Joshua luchaba por mantener un temple que en realidad estaba comenzando a perder. Había algo insidioso en aquella muchacha que le miraba con aquel descaro y que, por mucho que intentara disimular en su presencia, comenzaba a amedrentarle en su interior.

—¡Ya te he dicho que no sé quién es tu madre! —gritó Joshua furibundo a la vez que se levantaba de la silla sin dejar de apuntar a Shaanahayei.

—¿De verdad que no? —insistió ella—. ¿Estuviste alguna vez en Chappanokee?

Entonces, cuando Joshua reunió por fin el valor suficiente para enfrentar directamente su mirada con la de su visitante, un escalofrío que le sacudió todo el cuerpo estuvo a punto de hacerle soltar el arma con que se defendía… Aquellos ojos oscuros… Joshua creyó haberlos visto en una ocasión, hacía cosa de veinte años. No podía ser, pero, aun así, algunas gotas de sudor comenzaron a aparecer en sus sienes y su pulso empezó a flaquear, haciendo peligrar la probabilidad de cualquier disparo con el que quisiera abatir a la muchacha. Bajó ligeramente el revólver sin apenas ser consciente de ello.

—No es posible —dijo por fin—. Maté a aquella india.

—Lo hiciste —confirmó la joven.

—¿Y dónde estabas tú? ¿Dónde te habías escondido? Y, ¿cómo puedes recordar lo que sucedió allí? ¡No dejamos a nadie con vida para que pudiera atestiguarlo!

—Nadie quedó con vida —aseguró con cierta solemnidad la muchacha—. De hecho, yo fui concebida aquel mismo día.

Una idea inadmisible y terrorífica comenzó a cobrar forma en la mente poco lúcida de Joshua McBorlough; algo anómalo y antinatural.

—¿Cómo te hiciste esas marcas de la cara? —continuó acosándole ella—. ¿Son quizá arañazos de una mujer abusada?

—¡Maté a aquella india, estoy seguro! No puedes ser hija suya. Hubieras nacido de un cadáver.

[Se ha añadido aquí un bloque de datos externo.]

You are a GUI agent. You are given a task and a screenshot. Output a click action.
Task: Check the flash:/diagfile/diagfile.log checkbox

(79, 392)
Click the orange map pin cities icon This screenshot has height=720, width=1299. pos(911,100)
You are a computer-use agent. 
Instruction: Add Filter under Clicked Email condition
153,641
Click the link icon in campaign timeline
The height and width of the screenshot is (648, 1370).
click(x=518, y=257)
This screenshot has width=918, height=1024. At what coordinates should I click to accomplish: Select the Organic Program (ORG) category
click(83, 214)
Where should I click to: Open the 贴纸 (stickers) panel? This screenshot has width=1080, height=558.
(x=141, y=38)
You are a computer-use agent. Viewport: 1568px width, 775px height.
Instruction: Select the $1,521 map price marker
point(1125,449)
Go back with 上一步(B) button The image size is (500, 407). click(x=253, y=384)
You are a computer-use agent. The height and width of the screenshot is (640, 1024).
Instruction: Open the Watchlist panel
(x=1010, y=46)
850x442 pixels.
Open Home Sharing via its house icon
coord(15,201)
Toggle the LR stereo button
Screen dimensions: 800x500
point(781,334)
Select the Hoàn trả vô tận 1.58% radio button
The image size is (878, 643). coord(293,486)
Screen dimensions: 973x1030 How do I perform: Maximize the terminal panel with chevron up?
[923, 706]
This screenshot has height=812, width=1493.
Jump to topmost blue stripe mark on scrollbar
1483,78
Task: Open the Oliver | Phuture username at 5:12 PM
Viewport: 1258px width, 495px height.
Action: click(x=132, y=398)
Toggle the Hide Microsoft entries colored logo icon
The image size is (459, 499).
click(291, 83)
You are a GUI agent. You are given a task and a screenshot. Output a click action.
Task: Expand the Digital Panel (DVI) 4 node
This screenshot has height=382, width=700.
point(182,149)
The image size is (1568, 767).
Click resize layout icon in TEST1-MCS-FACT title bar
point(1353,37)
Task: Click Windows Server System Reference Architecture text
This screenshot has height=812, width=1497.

—Quizá no debiste haberte aprovechado de una hechicera apache. Mi pueblo conoce caminos y ritos que la limitada imaginación del hombre blanco no podría ni esbozar…

Toda aquella andanada de revelaciones demenciales y ridículas estaba desquiciando al trampero. No quería ni pensar que hubiera podido engendrar una criatura mestiza, y menos aún en las condiciones que le estaba insinuando la chica.

—¡Basta! ¡Basta! —gritó McBorlough iracundo, dando un paso adelante y tirando la mesa que tenía frente a sí—. ¡No puede ser! ¡Alguien te ha contado eso! ¡No puedes ser mi hija!

 

Joshua alzó de nuevo el revólver y se dispuso a amartillarlo con la intención de disparar a su visitante. En ese momento, le pareció que alguien o algo, una especie de borrosa figura femenina, aparecía a su lado y le susurraba:

—(¿Por qué no puedo serlo, «papaíto»?)

Aquello hizo desconcentrarse al veterano mercenario durante un instante. Fue apenas un segundo, pero bastó para que la muchacha se moviera con una velocidad inaudita y se apartara de la trayectoria del cañón del arma antes de sacar un cuchillo de la parte posterior de su cinto —oculto hasta entonces por la chaqueta— y arrojarlo contra la mano de Joshua. La hoja, lanzada hábilmente con ese exacto propósito, solo rozó el dorso de la extremidad del hombre e hizo que este soltara su revólver, que la mestiza atrapó al vuelo y puso ante el rostro de su oponente.

Joshua se cogió la mano derecha con la otra mano. Era solo una herida superficial, pero había bastado para desarmarle.

—Podía haberte hundido el cuchillo en el corazón si hubiese querido —le aseguró Shaanahayei—. Coge agua, comida, una manta y ensilla tu caballo. Tenemos que emprender un largo viaje hasta Arizona y no voy a detenerme para buscarte alimento.

A McBorlough le rechinaron los dientes de rabia mientras cerraba los puños y refrenaba sus instintos. Le había vencido una miserable india. Ya no era el hombre que fue en otros tiempos, admitió para sí. Había perdido reflejos, agilidad y fuerza o, al menos, quiso excusar así su derrota, pero en su fuero interno no estaba seguro de que aquella breve lucha hubiera sido totalmente normal. Había algo fuera de lo corriente en su contrincante, algo a lo que el antiguo soldado prefirió no darle demasiadas vueltas en aquel momento.